EU-Länder ebnen Weg für mehr Steuertransparenz großer Unternehmen

Umsatzstarke Unternehmen in der EU könnten künftig zu deutlich mehr Steuertransparenz verpflichtet werden. Bei einer Videokonferenz der nationalen Wirtschaftsminister am Donnerstag signalisierte eine Mehrheit Zustimmung für den Plan, Finanzbehörden über das sogenannten Public Country-by-Country-Reporting (CbCR) zusätzliche Informationen zu grenzüberschreitenden Konzernstrukturen an die Hand zu geben.

Mehr Steuertransparenz ist das Ziel

Dabei geht es darum, Firmen mit einem Umsatz von mehr als 750 Millionen Euro pro Jahr dazu zu verpflichten, Informationen über ihre Gewinne und Steuern öffentlich zu machen. Durch länderbezogene Berichte für multinational tätige Unternehmen und deren automatischen Austausch sollen Finanzbehörden besser prüfen können - so soll Steuervermeidung stärker entgegengewirkt werden. Weil sich die Minister und ihre Vertreter am Donnerstag nur per Videokonferenz getroffen haben, konnte formell noch keine bindende Entscheidung getroffen werden. Es besteht jedoch der Plan, dies zeitnah nachzuholen und offiziell grünes Licht für die noch notwendigen Verhandlungen mit dem EU-Parlament zu geben.

Deutschland hat sich bei Abstimmung enthalten

Vizekanzler Olaf Scholz (SPD) machte die Union dafür verantwortlich, dass sich Deutschland bei der Konferenz nicht offen dafür ausgesprochen hatte, das Vorhaben in dieser Form zu unterstützen. CDU und CSU würden diesen Schritt hin zu mehr Steuertransparenz partout nicht mitgehen wollen. Aus dem CDU-geführten Wirtschaftsministerium hieß es, man habe Vertrauen darin, dass Finanzbehörden solche Informationen bereits nutzten, da sie ihnen schon zur Verfügung stünden. Einige EU-Länder wie Luxemburg, Malta, Zypern und Irland sind der Meinung, dass Einstimmigkeit herrschen müsse, weil es um Steuerpolitik gehe. Die Mehrheit der Länder und die EU-Kommission vertreten dagegen den Standpunkt, dass es um Transparenz gehe und Steuerregeln nicht direkt geändert würden. Daher reiche eine qualifizierte Mehrheit.

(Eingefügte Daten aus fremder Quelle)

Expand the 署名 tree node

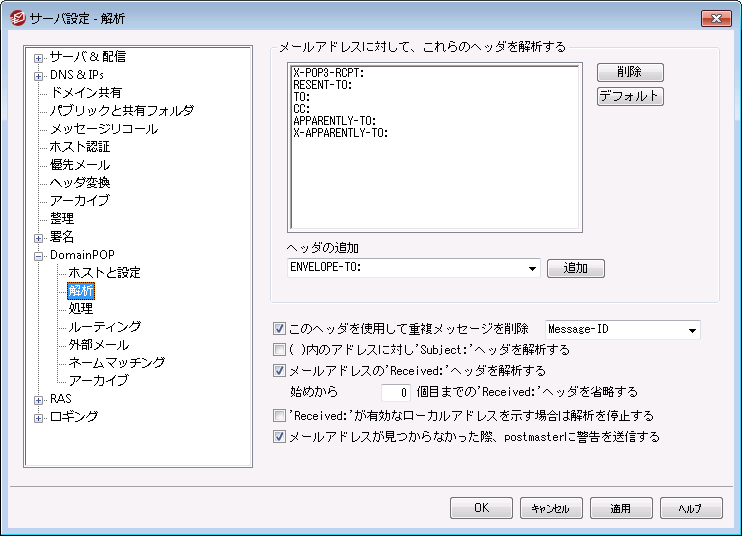pyautogui.click(x=39, y=237)
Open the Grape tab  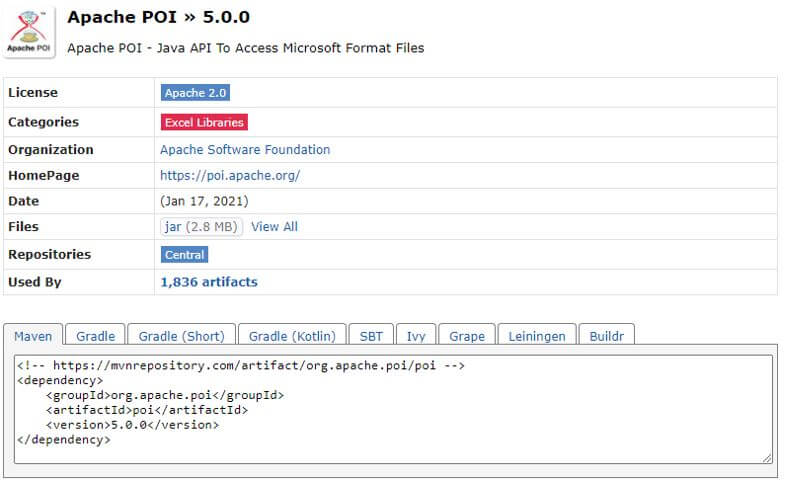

Nichtregierungsorganisationen begrüßen den Schritt - Wirtschaftsverbände üben Kritik

Kritik kommt auch von Wirtschaftsverbänden. Der Verband der Automobilindustrie fürchtet, dass sensible Unternehmensdaten öffentlich werden könnten. Auch der Bundesverband der deutschen Industrie (BDI) spricht von "erheblichen Wettbewerbsnachteilen" für europäische Firmen. Aus Sicht der Stiftung Familienunternehmen wäre ein öffentliches CbCR vor dem Europäischen Gerichtshof "wegen des unverhältnismäßigen Eingriffs in den Datenschutz und der Rechtsgrundlage für die Entscheidung auch angreifbar". Sozialdemokratische und grüne Europapolitiker feierten die Entscheidung. So twitterte der grüne Finanzexperte Sven Giegold: "Das ist ein riesiger Erfolg gegen Steuervermeidung".

Redaktion beck-aktuell, 26. Februar 2021 (dpa).